Book by Franklin W. Dixon

The Mark on the Door is the thirteenth volume in the original The Hardy Boys series of mystery books for children and teens published by Grosset & Dunlap.

This book was written for the Stratemeyer Syndicate in 1934, purportedly by Leslie McFarlane; however, the writing style is noticeably different from other books in the series known to have been written by McFarlane. Between 1959 and 1973 the first 38 volumes of this series were systematically revised as part of a project directed by Harriet Adams, Edward Stratemeyer's daughter. The original version of this book was rewritten in 1967 by Tom Mulvey resulting in two different stories with the same title.

==Plot==

===Revised edition===
While boating on Barmet Bay, the Hardy boys spot a periscope from a submarine and then nearly crash into a rented speedboat driven by a Mexican man named Pancho Cardillo. Mr. Cardillo later returns to the rental location and steals the speedboat, leading the boys on a search for the stolen boat. Cardillo then ditches the boat after his cronies knock out Frank and Joe. While investigating Mr. Cardillo, the boys find an Indian ring with a strange crest on it and Fenton Hardy receives a threatening letter telling him to "beware of the mark on the door!"
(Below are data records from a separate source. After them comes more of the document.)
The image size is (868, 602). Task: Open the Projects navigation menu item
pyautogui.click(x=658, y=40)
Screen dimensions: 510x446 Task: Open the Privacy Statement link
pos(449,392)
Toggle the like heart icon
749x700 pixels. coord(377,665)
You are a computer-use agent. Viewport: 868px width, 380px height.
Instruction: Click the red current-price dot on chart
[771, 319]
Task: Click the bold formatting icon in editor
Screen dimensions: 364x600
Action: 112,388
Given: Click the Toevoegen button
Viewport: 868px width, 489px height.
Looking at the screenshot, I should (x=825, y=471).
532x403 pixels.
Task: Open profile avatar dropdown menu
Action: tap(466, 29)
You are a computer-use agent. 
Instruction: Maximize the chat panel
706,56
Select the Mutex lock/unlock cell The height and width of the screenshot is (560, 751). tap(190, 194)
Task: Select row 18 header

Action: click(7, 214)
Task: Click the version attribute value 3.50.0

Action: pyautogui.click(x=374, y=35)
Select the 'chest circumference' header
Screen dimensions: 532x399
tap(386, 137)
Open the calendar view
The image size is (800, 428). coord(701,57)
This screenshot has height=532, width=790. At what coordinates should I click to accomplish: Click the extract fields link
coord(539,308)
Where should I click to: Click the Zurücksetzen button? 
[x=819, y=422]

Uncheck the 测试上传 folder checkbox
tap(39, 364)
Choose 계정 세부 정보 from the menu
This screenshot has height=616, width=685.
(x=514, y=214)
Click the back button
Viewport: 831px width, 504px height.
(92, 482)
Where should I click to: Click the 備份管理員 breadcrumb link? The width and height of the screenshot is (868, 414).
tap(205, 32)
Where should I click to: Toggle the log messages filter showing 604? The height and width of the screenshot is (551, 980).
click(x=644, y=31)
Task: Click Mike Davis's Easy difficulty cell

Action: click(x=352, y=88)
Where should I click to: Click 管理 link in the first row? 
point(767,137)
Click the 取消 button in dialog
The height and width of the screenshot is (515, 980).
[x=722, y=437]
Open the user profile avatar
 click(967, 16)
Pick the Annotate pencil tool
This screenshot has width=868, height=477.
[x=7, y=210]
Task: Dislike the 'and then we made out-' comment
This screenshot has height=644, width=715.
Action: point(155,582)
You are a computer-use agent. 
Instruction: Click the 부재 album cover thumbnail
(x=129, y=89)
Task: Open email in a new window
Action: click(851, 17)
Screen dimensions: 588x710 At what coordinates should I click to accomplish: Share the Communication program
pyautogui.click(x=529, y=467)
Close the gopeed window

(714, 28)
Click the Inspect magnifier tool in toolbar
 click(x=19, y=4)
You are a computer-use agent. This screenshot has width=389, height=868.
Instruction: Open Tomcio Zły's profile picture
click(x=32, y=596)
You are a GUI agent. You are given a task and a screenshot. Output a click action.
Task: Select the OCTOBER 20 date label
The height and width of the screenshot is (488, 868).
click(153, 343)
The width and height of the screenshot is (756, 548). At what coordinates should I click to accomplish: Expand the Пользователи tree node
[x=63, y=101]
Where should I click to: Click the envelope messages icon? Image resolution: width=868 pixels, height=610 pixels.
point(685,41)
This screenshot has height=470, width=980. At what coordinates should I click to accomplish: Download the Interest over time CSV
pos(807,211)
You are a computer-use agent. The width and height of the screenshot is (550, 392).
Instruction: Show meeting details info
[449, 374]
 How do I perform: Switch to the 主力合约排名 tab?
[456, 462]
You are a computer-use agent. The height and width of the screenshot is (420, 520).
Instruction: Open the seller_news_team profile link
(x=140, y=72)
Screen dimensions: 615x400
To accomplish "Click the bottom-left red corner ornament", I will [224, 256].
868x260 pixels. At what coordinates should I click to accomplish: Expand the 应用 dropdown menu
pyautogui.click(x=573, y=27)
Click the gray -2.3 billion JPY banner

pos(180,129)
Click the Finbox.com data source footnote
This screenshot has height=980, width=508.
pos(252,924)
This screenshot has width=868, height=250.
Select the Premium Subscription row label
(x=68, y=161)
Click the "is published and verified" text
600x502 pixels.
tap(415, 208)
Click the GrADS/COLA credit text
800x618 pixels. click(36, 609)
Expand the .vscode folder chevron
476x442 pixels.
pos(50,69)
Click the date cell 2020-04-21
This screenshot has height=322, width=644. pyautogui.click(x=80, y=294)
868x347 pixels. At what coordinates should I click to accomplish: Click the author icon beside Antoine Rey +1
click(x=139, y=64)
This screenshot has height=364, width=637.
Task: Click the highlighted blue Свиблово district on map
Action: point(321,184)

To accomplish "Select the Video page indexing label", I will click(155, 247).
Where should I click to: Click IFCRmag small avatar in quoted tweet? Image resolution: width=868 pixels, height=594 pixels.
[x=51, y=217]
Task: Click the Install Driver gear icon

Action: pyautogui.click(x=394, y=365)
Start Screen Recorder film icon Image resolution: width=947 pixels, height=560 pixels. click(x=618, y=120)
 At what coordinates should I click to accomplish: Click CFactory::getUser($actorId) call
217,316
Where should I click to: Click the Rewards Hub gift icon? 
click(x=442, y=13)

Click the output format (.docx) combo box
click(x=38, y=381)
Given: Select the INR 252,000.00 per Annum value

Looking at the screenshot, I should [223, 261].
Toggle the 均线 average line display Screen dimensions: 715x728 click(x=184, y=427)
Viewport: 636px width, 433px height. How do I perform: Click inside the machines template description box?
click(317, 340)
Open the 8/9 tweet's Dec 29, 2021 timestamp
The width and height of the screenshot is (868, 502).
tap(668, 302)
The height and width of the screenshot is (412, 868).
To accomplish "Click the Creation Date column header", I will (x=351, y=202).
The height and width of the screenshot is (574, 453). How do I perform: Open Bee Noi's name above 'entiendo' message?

The Hardy boys, their father, and their friend Chet Morton fly to Mexico where they find a band of Indians and a strange oil smuggling operation using submarines. Their deductions lead them to a small Mexican town where they learn that local people are mysteriously disappearing and the strange crest appears on the doors of people who have disappeared. The Hardys find a local youth by the name of Tico who is a great navigator and helps the Hardy boys find the culprit's hideout where they learn the real man behind the scheme is Cardillo, who is called "Pavura", which means terror in Spanish, by the Indians.

In the end, the Hardy boys and their friend Chet manage to stop the smugglers from getting away and solve the mystery of the disappearing Indians, all while solving the oil smuggling case that their father was working on.

===Original edition===

The Hardy boys travel to Mexico to search for a missing witness in an oil stock swindling case.